▶ Selection:
Thursday, November 29, 2012

Daily Commentary by Larry Baer 11.29.2012



Daily Commentary by Larry Baer:  Second verse same as the first.
Keeping the nation in suspense down to a white-knuckle deadline has become the rule rather than the exception in Congress in recent years. Persistent worries about the lack of progress in Washington to avert the economically crippling effects of the looming "fiscal cliff" continues to underpin the near-term prospects for steady to perhaps fractionally lower mortgage interest rates.  The "sticking points" in the negotiations appear to be the impasse created by the president's call for $1.6 trillion in new tax revenue and the fact there has not been any serious discussions with regard to Republicans' call for changes to entitlement programs.  The clock is ticking.
Uncle Sam will be in the credit market looking to borrow $29 billion in the form of 7-year notes today.  The yield on these notes may have to ratchet higher this time around to draw sufficient demand from both foreign and domestic investors.  If so, this event will likely exert some slight upward pressure on mortgage interest rates before the end of the day.

▶ Given information:
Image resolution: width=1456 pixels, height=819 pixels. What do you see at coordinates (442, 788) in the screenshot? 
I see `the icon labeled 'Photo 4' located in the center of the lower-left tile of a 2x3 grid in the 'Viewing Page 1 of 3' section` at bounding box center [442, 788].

--

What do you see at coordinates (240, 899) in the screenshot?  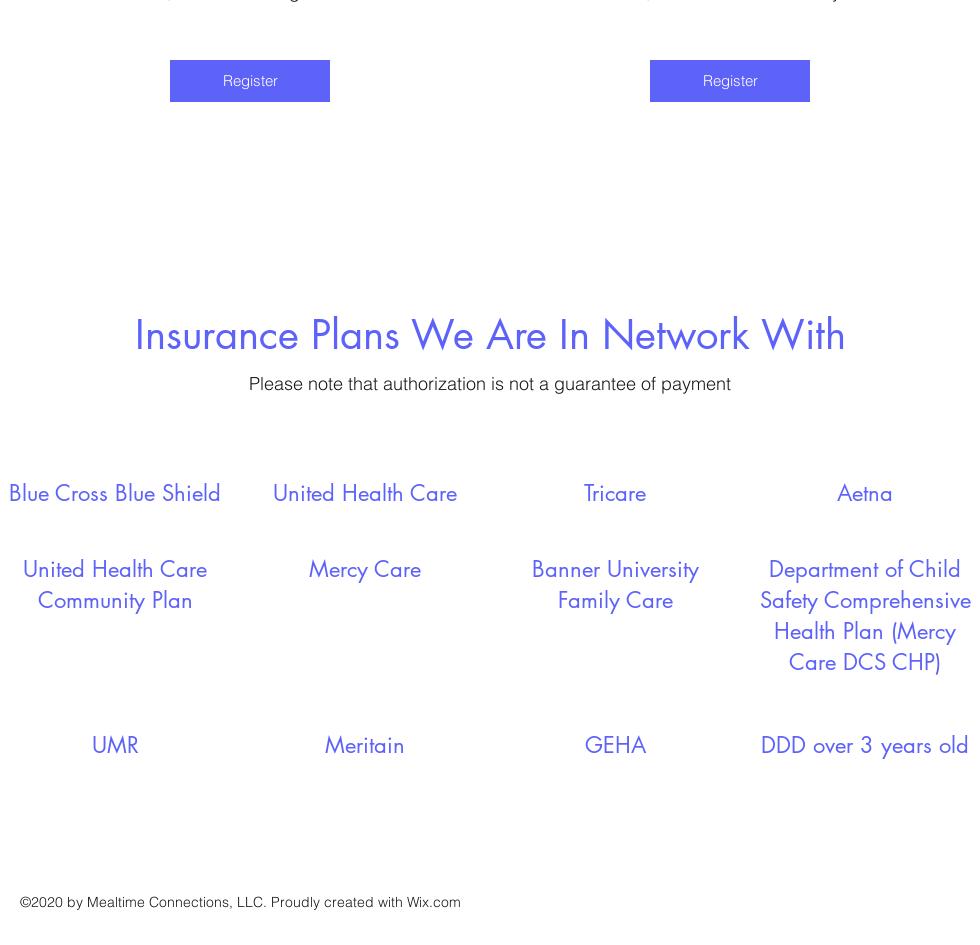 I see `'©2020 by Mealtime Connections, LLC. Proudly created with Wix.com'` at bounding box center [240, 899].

▶ What you need to do:
1. In the commentary, why might the yield on the 7-year notes need to rise, and what would likely follow if it does? Answer in one to three sentences.
2. Translate this sentence from the commentary into Spanish: "Uncle Sam will be in the credit market looking to borrow $29 billion in the form of 7-year notes today."

▶ Responses:
1. The yield may have to ratchet higher to draw sufficient demand from both foreign and domestic investors. If it does, the sale will likely put some slight upward pressure on mortgage interest rates before the end of the day.

2. El Tío Sam estará hoy en el mercado crediticio buscando pedir prestados 29.000 millones de dólares en forma de notas a 7 años.